──────── TEXTO PROPORCIONADO

El suceso, adivinarán, fue descrita por la prensa como el desvarío aislado de una histérica que no podía soportar la belleza femenina. ¿Acaso las sufragistas no eran tipas feas y frustradas porque «no habían hallado en un hombre el amor ni en la sociedad un hogar seguro y confortable donde vivir y soñar»?, se preguntaban a diario los columnistas. Sin embargo, el 'acuchillamiento'descrito de forma melodramática por 'The Times' como si se tratara del cuerpo de una mujer -«el golpe más grave fue una herida cruel en el cuello»-, tenía más que ver con la política que con el psicoanálisis barato. El suceso era la respuesta a la detención, el día anterior, de Emmeline Pankhurst, líder de la Women's Social and Political Union (WSPU), el ala radicalizada del sufragismo que, tras décadas exigiendo sin éxito el voto femenino, dijo que ya iba siendo hora de pasar a la acción. «Hechos, no palabras» pasó a ser la proclama-fetiche.

────────────────

- DETALLES DE LA TAREA
¿Cómo prolongarías el texto sobre las sufragistas de la WSPU, empezando justo después de su última oración?

──────── FILAS DE DATOS

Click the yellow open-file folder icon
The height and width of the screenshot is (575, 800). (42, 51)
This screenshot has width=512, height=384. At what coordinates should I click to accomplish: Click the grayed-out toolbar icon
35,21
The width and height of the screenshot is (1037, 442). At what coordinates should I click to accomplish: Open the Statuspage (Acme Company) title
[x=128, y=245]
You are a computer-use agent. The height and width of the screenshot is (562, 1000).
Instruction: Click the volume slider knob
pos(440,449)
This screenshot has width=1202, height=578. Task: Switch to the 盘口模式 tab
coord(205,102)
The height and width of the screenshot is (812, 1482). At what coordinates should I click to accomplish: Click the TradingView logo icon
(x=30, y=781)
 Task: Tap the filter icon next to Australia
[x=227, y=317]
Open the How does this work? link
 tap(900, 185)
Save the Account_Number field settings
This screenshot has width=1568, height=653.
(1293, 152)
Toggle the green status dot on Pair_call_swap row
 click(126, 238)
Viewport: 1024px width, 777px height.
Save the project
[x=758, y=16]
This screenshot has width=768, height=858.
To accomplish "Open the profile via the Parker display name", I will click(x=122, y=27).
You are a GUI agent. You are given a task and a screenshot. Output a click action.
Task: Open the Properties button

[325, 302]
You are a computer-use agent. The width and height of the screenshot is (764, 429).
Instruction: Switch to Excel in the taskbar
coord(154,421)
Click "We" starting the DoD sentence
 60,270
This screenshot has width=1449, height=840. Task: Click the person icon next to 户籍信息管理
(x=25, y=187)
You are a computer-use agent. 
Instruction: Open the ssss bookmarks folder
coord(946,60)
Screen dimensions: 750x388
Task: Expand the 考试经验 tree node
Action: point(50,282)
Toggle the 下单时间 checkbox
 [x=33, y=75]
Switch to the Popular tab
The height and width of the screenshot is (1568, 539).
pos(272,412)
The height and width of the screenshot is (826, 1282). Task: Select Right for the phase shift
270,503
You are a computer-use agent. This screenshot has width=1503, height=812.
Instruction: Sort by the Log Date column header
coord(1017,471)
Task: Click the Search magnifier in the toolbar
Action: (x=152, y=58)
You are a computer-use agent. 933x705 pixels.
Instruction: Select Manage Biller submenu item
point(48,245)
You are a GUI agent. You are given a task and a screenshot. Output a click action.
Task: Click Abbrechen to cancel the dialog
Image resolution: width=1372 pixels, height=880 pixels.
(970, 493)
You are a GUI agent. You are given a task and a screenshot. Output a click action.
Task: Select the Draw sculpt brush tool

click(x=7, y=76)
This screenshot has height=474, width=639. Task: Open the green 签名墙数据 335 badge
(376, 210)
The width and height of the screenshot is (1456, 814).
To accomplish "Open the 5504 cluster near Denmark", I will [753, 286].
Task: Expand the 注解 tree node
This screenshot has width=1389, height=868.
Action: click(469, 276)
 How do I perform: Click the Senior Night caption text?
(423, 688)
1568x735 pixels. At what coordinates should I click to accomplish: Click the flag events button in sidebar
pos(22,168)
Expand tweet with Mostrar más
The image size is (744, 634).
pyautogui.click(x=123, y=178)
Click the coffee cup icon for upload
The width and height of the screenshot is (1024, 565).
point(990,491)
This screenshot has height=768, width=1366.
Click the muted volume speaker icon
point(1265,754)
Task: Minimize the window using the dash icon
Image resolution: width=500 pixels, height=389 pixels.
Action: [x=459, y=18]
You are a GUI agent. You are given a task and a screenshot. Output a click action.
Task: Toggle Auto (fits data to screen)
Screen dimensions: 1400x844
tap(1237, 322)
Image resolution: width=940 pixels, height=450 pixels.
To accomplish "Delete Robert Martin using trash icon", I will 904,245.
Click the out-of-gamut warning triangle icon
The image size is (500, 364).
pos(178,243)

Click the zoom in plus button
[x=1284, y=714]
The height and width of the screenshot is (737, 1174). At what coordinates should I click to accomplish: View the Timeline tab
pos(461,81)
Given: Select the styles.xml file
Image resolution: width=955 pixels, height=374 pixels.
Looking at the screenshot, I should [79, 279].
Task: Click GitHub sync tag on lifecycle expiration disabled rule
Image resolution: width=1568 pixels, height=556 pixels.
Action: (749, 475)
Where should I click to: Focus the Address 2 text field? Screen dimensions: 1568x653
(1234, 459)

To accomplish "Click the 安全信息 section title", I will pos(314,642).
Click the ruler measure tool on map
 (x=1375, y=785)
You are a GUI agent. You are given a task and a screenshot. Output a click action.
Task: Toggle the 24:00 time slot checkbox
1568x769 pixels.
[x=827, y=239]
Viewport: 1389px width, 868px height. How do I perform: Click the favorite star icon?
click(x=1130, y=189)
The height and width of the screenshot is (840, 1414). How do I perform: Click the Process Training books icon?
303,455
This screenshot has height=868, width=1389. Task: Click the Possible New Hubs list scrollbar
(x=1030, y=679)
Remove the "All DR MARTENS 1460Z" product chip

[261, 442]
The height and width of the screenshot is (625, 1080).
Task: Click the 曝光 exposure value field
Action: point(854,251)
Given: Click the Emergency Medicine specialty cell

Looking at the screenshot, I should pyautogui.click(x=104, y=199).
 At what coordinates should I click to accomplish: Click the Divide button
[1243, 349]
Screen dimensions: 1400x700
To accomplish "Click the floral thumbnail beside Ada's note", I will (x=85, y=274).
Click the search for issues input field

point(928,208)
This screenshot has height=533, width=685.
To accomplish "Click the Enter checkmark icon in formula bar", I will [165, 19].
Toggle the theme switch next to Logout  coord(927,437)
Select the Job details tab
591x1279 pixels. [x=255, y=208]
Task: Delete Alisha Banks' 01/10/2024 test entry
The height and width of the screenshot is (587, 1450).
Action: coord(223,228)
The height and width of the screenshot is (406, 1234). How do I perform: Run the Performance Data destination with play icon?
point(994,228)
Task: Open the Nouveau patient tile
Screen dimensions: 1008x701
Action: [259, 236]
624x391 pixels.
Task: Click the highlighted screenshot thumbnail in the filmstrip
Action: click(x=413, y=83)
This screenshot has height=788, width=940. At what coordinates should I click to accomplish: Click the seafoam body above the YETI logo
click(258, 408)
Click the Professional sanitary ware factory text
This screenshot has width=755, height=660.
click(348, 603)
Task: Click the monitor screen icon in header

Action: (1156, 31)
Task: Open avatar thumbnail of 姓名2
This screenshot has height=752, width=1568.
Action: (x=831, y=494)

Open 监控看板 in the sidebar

────────────────

- RESPUESTA
MISOGINIA ASFIXIANTE

Y ya iba siendo hora, según Pankhurst y sus seguidoras, porque la primera petición que se había tramitado ante el Parlamento databa de 1832. Porque ya en 1866, el economista y filósofo liberal John Stuart Mill impulsó una nueva enmienda firmada por 1.500 mujeres que se apuntalaba en argumentos tan 'locos' para la época como que «si la libertad es buena para el hombre lo es también para la mujer». Y porque todas las campañas, exposiciones, charlas y banquetes que se organizaron en adelante se estrellaron siempre contra el mismo lugar: el desdén de sus señorías.

La misoginia, cabe decir, era totalitaria y asfixiante. En plena revolución francesa, Olympe de Gouges escribió la 'Declaración de los derechos de la mujer y la ciudadanía' y acabó en la guillotina. Y para las cabezas pensantes del siglo XIX, de Hegel a Schopenhauer y de Nietzsche a Kierkegaard, la mujer era o bien esa mano invisible que te lavaba los calzones en casa o bien «objetos de fabulación» (palabras de Nietzsche) etéreos, de larga melena y aspecto tísico que no podían hecer otra cosa que morir de amor.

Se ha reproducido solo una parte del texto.